The President's Council on Jobs and Competitiveness released its interim report to President Obama late Monday, "Taking Action, Building Confidence." (Full report, summary.) The Business Roundtable found much to like in the document, as highlighted in a statement from BRT President John Engler.

The council, chaired by Jeff Immelt, CEO of GE and a member of Business Roundtable's Executive Committee, identified five broad policies that members concluded could aid investment and hiring in the United States.

  1. Measures to accelerate investment into job-rich projects in infrastructure and energy development;
  2. A comprehensive drive to ignite entrepreneurship and accelerate the number and scale of young, small businesses and high-growth firms that produce an outsized share of America’s new jobs;
  3. A national investment initiative to boost jobs-creating inward investment in the United States, both from global firms headquartered elsewhere and from multinational corporations headquartered here;
  4. Ideas to simplify regulatory review and streamline project approvals to accelerate jobs and growth; and,
  5. Steps to ensure America has the talent in place to fill existing job openings as well as to boost future job creation.
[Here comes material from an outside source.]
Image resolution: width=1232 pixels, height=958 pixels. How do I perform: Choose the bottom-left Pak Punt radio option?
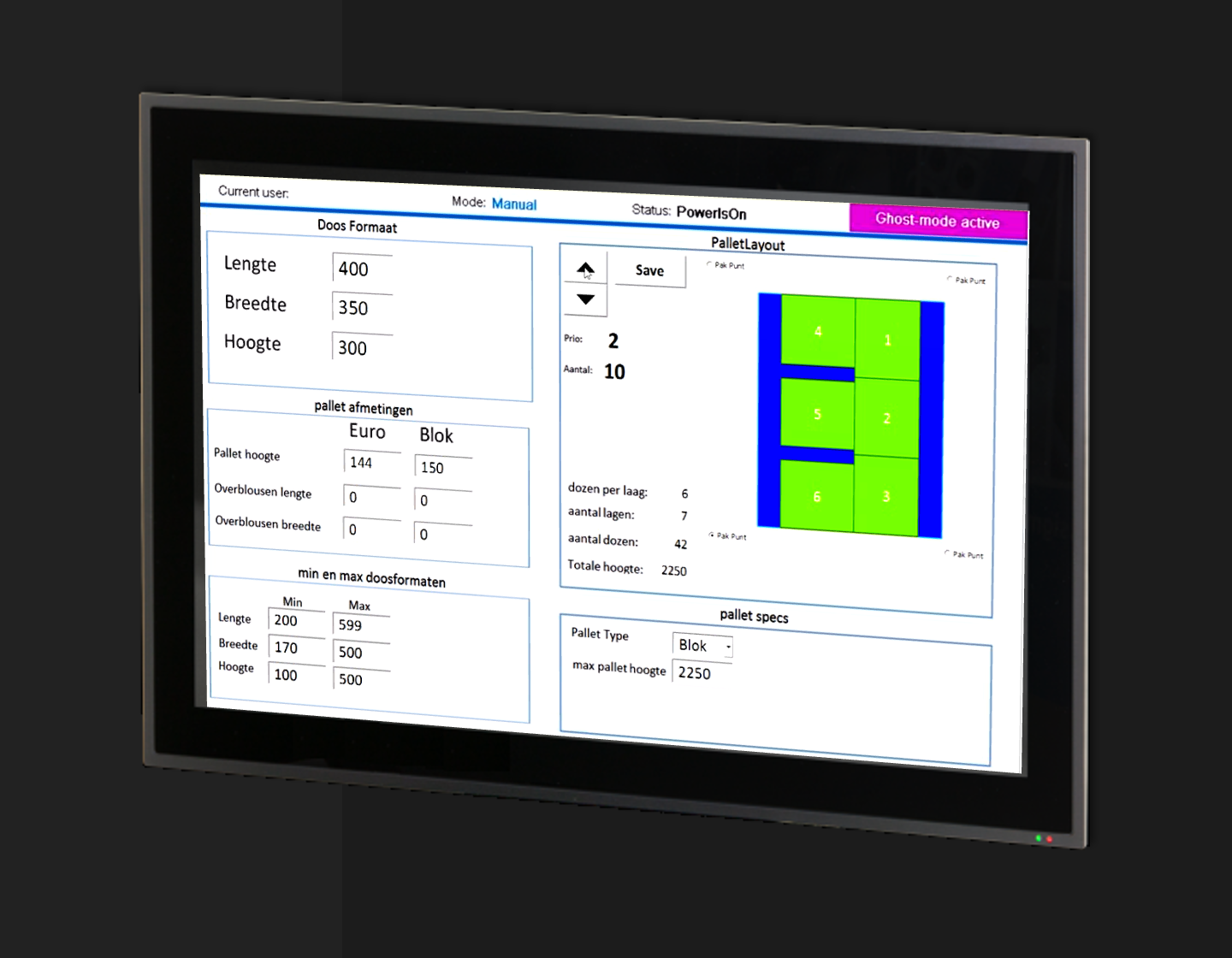click(712, 535)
In a statement, BRT President John Engler said:

In infrastructure, energy development, technology, training and many other places, the Jobs Council report identified examples of where a slow and unresponsive federal government has hindered growth and hiring,” Engler continued. “Over-regulation and ineffective permitting discourage economic growth, and the Council has pointed out ways to overcome these obstacles.

At the same time, the Jobs Council recognized that the federal government can help create a climate that encourages private sector investment, research and development, and global opportunity.”

We trust the President and Congress will give the Council’s report the serious attention it warrants.

President Obama travels today to Pittsburgh to visit an excellent training program run by the International Brotherhood of Electrical Workers and, reports indicate, promote his American Jobs Act. We trust the President will also give the Council's report the serious attention it warrants.